_PROBLEM TO WORK ON_: Upon reaching the line that contains "Where should I" in the records below, begin repeating every line exactly through the last one, skipping pictures.

[Screenshot grounding data]
%%

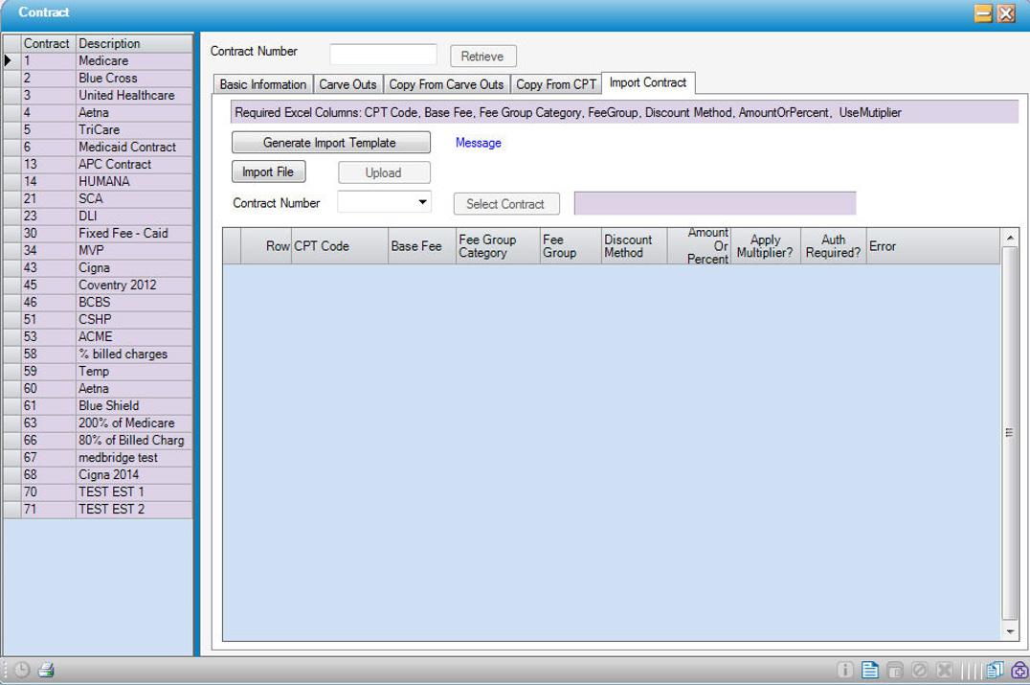Click the clock history icon
The image size is (1030, 685).
[21, 671]
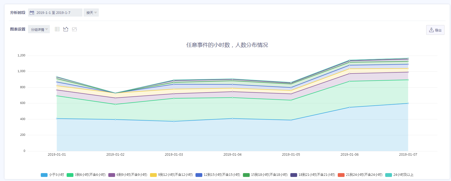Click the export download icon
This screenshot has width=451, height=181.
(x=431, y=30)
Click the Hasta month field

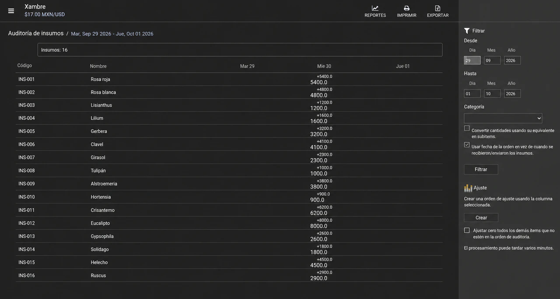[x=492, y=94]
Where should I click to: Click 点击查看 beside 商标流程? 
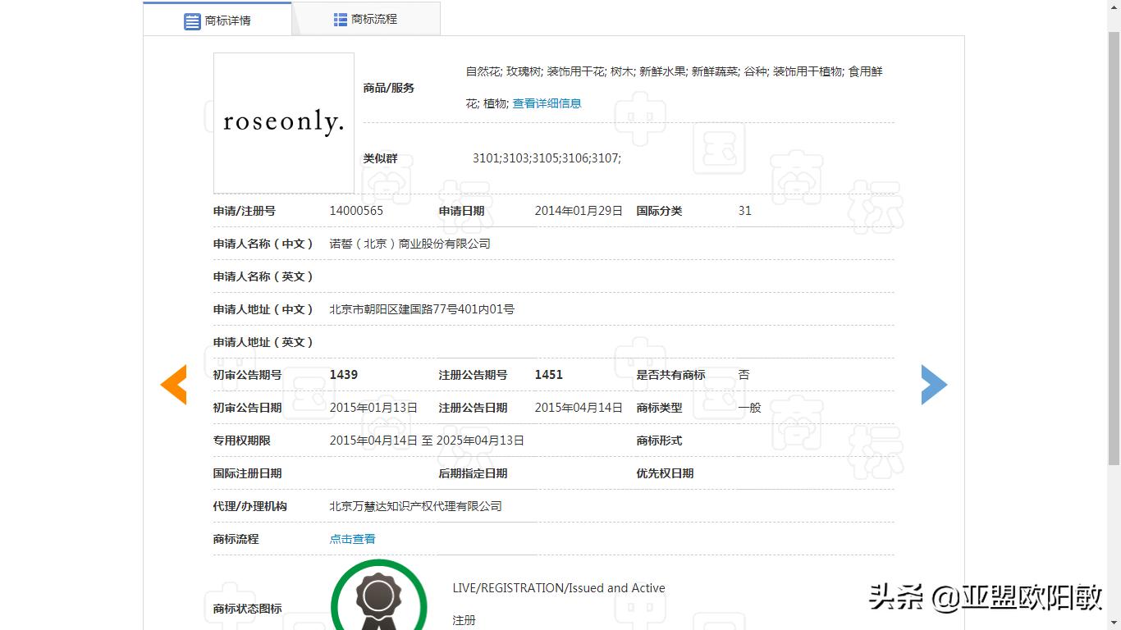[351, 539]
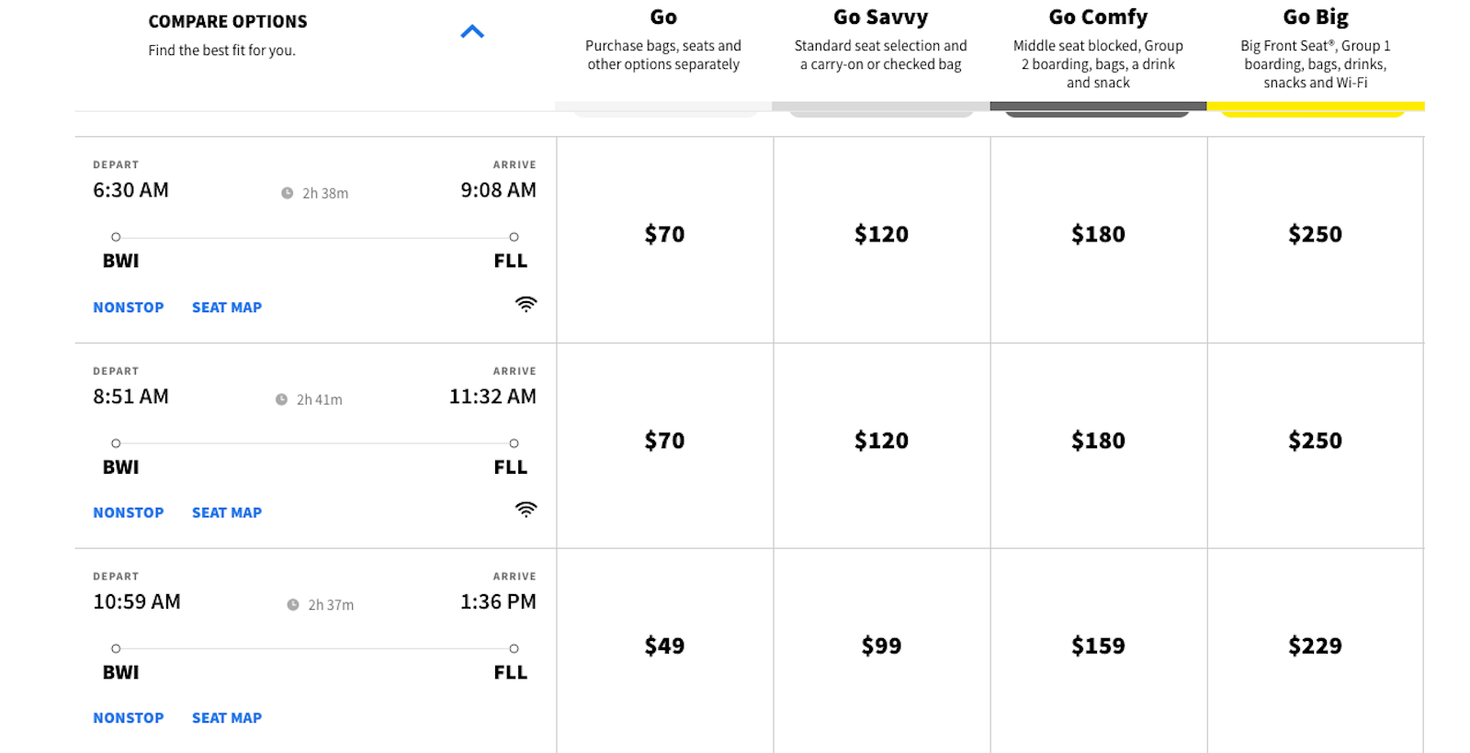Click clock icon beside 2h 41m duration
The width and height of the screenshot is (1470, 753).
281,399
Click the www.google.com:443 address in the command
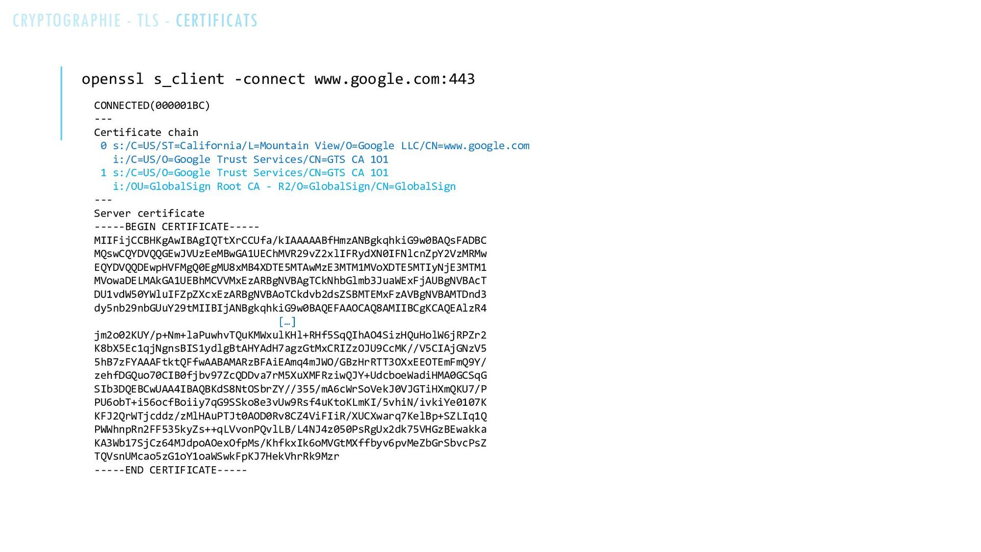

%%

_RESPONSE AREA_:
Where should I click to: Click 点击查看 beside 商标流程? 
[351, 539]
Click clock icon beside 2h 41m duration
The width and height of the screenshot is (1470, 753).
281,399
Click the www.google.com:443 address in the command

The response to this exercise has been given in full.